--- REQUIRED WORK ---
Every line from the line containing "The height and width of the screenshot is (812, 1477)." through the final line of the data is to be printed exactly; no other line is to appear.

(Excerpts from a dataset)
*** Begin section ***
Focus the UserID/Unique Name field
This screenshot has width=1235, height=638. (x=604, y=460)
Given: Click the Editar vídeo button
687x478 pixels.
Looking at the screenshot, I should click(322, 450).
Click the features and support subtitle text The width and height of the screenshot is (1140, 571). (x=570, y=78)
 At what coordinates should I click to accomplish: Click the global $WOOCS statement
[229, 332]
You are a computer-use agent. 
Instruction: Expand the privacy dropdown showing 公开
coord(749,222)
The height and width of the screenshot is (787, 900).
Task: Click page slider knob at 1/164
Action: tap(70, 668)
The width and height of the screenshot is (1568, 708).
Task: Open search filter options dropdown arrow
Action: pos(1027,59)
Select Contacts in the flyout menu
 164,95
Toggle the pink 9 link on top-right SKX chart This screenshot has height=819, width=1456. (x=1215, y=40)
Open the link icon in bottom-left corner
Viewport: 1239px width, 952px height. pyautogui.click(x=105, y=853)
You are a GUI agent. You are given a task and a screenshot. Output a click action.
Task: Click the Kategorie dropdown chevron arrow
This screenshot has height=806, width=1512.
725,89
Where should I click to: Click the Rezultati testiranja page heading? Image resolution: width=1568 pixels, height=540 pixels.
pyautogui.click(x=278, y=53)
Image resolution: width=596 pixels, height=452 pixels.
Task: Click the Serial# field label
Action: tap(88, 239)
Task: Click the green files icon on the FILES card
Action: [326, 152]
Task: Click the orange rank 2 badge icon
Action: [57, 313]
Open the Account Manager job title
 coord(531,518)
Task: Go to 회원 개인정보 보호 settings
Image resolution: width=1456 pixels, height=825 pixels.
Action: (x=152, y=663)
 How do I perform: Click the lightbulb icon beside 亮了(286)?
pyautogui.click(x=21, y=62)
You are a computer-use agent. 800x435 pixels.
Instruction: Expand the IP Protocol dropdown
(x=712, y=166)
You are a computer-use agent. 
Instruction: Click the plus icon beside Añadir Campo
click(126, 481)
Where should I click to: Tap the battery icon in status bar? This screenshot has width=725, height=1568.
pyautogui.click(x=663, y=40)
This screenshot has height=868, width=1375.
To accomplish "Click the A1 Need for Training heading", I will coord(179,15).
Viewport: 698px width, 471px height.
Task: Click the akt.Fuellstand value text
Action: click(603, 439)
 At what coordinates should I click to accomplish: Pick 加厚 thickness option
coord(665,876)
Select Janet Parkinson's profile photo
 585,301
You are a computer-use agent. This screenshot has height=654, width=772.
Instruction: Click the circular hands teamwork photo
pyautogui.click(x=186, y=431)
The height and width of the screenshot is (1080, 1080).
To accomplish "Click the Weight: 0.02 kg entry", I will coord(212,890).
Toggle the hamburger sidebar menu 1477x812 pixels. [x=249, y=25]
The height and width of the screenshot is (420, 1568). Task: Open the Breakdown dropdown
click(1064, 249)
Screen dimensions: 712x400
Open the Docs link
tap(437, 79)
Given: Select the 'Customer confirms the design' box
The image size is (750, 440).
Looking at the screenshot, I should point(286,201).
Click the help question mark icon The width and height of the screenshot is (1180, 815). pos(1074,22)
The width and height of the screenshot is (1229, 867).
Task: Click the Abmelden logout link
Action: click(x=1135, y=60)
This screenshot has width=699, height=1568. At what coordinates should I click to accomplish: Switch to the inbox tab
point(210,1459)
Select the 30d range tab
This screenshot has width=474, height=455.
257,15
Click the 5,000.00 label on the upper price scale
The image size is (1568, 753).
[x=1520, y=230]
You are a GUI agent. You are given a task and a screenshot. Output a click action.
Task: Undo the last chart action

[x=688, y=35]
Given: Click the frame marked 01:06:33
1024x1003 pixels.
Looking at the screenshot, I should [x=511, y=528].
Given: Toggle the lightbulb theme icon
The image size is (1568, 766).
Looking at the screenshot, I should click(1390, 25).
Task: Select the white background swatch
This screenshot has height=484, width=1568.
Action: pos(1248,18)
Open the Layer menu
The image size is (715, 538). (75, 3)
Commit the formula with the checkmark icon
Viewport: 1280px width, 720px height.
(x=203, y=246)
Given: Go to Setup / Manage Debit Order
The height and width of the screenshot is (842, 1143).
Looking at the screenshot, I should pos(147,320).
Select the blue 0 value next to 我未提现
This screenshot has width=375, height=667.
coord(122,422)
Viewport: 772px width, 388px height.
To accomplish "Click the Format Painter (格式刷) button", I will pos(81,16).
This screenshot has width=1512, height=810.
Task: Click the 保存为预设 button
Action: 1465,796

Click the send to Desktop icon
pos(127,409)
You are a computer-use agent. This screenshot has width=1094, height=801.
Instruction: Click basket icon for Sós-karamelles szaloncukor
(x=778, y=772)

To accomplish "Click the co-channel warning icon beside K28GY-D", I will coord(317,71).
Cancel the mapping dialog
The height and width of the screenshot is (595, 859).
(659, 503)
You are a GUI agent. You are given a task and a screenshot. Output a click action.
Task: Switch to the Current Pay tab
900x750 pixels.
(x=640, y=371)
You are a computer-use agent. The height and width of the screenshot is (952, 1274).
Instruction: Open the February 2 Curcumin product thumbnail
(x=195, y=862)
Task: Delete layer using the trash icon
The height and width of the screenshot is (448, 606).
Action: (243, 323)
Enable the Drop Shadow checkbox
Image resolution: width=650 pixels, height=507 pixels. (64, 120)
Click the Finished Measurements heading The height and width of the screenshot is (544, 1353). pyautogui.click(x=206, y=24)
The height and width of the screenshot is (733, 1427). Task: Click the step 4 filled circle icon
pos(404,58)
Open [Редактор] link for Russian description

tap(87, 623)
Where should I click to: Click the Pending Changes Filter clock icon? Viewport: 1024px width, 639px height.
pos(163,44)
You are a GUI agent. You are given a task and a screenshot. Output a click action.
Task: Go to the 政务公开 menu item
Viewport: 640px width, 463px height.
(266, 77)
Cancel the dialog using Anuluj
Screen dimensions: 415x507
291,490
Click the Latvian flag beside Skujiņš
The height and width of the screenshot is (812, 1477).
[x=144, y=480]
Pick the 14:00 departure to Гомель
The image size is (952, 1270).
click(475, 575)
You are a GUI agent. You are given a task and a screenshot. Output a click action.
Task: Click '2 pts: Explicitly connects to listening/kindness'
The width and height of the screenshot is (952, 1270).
*** End section ***
--- TASK SOLUTION ---
The height and width of the screenshot is (812, 1477).
[x=144, y=480]
Pick the 14:00 departure to Гомель
The image size is (952, 1270).
click(475, 575)
You are a GUI agent. You are given a task and a screenshot. Output a click action.
Task: Click '2 pts: Explicitly connects to listening/kindness'
The width and height of the screenshot is (952, 1270).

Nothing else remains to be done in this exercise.